### WORK ITEM
Print, word for word, the part of the entries that begins at their start and ends with the line containing "Locate an element", both ends included.

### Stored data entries
Start of Block
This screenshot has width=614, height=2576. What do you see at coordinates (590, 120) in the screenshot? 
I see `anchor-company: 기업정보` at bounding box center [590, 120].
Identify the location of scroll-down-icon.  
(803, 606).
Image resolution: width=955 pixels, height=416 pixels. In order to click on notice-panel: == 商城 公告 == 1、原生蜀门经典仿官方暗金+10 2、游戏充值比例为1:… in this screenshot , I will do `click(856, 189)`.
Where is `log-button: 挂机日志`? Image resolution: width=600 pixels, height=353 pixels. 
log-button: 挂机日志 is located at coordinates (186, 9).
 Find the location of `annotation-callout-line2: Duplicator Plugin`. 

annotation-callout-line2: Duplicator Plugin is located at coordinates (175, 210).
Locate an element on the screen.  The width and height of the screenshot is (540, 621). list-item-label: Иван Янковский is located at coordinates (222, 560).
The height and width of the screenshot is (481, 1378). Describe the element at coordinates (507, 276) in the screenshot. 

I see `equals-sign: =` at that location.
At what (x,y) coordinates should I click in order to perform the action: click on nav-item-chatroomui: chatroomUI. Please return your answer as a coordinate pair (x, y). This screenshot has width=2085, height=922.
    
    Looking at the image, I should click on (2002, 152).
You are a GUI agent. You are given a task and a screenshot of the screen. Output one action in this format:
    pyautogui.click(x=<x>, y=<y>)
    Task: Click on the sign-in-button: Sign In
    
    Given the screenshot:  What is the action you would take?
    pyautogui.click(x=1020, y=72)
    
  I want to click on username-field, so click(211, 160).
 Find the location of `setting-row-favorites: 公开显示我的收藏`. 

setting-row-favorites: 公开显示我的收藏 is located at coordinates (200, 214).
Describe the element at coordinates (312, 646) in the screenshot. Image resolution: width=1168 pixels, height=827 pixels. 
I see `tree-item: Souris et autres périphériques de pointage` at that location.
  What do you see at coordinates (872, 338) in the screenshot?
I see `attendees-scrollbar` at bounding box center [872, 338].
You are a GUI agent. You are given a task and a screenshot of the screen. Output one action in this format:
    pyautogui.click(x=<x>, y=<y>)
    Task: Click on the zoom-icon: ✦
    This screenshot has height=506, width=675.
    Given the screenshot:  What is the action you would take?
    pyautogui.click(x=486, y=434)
End of Block
### ANSWER SECTION
This screenshot has width=614, height=2576. What do you see at coordinates (590, 120) in the screenshot? 
I see `anchor-company: 기업정보` at bounding box center [590, 120].
Identify the location of scroll-down-icon.  
(803, 606).
Image resolution: width=955 pixels, height=416 pixels. In order to click on notice-panel: == 商城 公告 == 1、原生蜀门经典仿官方暗金+10 2、游戏充值比例为1:… in this screenshot , I will do `click(856, 189)`.
Where is `log-button: 挂机日志`? Image resolution: width=600 pixels, height=353 pixels. 
log-button: 挂机日志 is located at coordinates (186, 9).
 Find the location of `annotation-callout-line2: Duplicator Plugin`. 

annotation-callout-line2: Duplicator Plugin is located at coordinates (175, 210).
Locate an element on the screen.  The width and height of the screenshot is (540, 621). list-item-label: Иван Янковский is located at coordinates (222, 560).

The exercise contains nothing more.